I live in Eastbourne and asked my GP where I could get support.. so now I have ongoing help for lymphedema. It is free of charge, and supplies and measures for my stockings. I also attend a training college for Podiatry in the town, and they use me and others for training their students in nail cutting and testing for sensation etc in your feet.
What a good idea. It is very obvious that the NHS just doesn't have the funds to provide enough care, and we are way down the pecking order. To start off, I have down-sized from a London property (which I loved - and miss my friends) to a home in Oxfordshire, purely so that I can have a more comfortable life, and can afford to go privately when NHS can't/won't provide. Because of Polio I can't wear compression garments, but no provision is made for that - so I have to pay for M.L.D. which works a treat.
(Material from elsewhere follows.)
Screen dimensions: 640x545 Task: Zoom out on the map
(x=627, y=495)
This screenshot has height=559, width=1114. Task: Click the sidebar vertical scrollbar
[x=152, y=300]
Cost is £40 per month as opposed to £80.
What about starting a country-by-county list with good things available - if LSN can't do this, I am very willing to host this on my website aftercancers.com
Just to prove I mean what I say..... see aftercancers.com/lymphoedem...
Thanks Veriterc that is a brilliant idea. I will have a look at your link now. Good idea to plan I think. Might not happen for a couple of years but do need to think of my treatment.